Salonen is, of course, talking about listening as communal activity, which is certainly valuable and important. But that is still pretty rarified air; an orchestra, after all, is at base a delivery system for music as well. In the world of the work-song and of Savane, there's much less distinction between performer and audience. It is an irony that technology's capacity to store such vast quantities of music--a job that once was the task of an entire community--now makes that need, at least, for that community obsolete. The iPod has made us audiences of one--and for our own tastes at that. But the digitalization of music has also made it possible to share samples of it with a much greater audience than could fit in my living room . . . difficult to say whether I am co-opting technology here or it has co-opted me.

I'm under no delusions here: indeed, as I write this, I'm also listening to my computer's iTunes songs that I've put in myself from my CD collection and is presently set on Shuffle. iTunes tells me I have 5 days and almost 20 hours' worth of music. Drifting about as I am on this sea of songs--not one of which, though, is a sea chantey, stories like the NPR piece and albums like Savane serve as gentle but powerful reminders of the centuries-old power of music-making as a communal activity and what we, in this corner of the world, may have already irretrievably lost.

Technorati tags:
, , , , , , , ,

2 comments:

Jim Sligh said...

Esa-Pekka Salonen is speaking to music; the same thing struck me a week or so ago in relation to film, and the moviegoing experience vs. the solitary one provided for by technology.

Thirty years ago, Boston had dozens of single screen independent movie theaters, showing an eccentric variety of films old and new, arranged by single curators with specific tastes, attended by an audience. Today, we're down to three - Coolidge Corner, the ailing Brattle, and the Harvard Film Archive.

The film and art students that made all of those theaters viable economically in the 60s and 70s have since switched to Netflix and laptop DVDs, where the selection, convenience, and quality has never been greater.

And yet - the experience of sitting in a pitch-black room with a crowd and watching something forty feet tall talk to you is wholly different from the solitary, headphones-wearing study of a 15-inch computer screen.

I can't speak to the scientific veracity, but somebody once told me that our brains actually process television and film in different ways - in the theater, we show alpha waves. All of our attention is focused onto the screen, undivided, and our minds are active. Television, by contrast, takes place in rooms full of distraction, engages beta waves, the brain passive and inert.

There is something less overwhelming, less visceral, less immediate about watching something on DVD instead of in a packed theater. You can always pause it and walk away. You can keep the thing from getting to you - and good art should, in some way, get to you.

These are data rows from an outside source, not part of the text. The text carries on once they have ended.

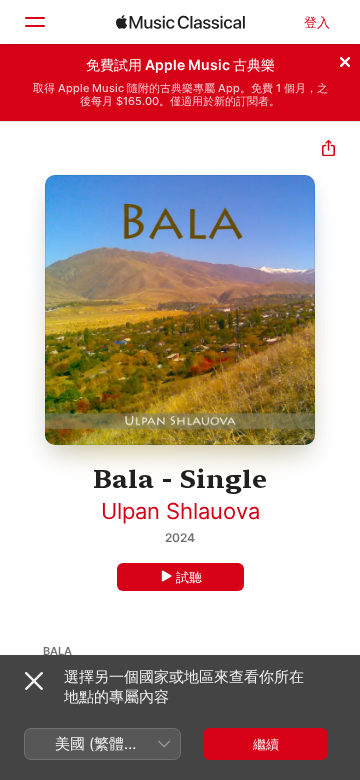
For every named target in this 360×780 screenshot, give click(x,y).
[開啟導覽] (34, 22)
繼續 (266, 744)
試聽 (189, 577)
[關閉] (345, 59)
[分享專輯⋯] (328, 150)
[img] (180, 22)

All this said - and it's a long comment - there are differences. The moviegoing experience I'm describing never blurred the line between performer and audience the way music did, though it seems to me that the advent of recordings and radio made music as much an industrial mass art form as film was always.

John B. said...

Jim,
Thanks for stopping by, first of all.
I would have to agree that there's something comparable for an audience in the experiences of watching a film in a theater and attending a live performance of an orchestra or band. I don't have the science for this, either, but it would have to do with the audience's immersion in a sensory experience that isn't under its control.
Communal music-making, though, is another matter. In that instance, one is both audience and artist, able to manipulate these commonly-held materials that nevertheless aren't fully under one's control due to tradition and the simple fact that they didn't originate with the artist/audience. Another sort of immersion, one that isn't a surrender, as theater/concert-going is.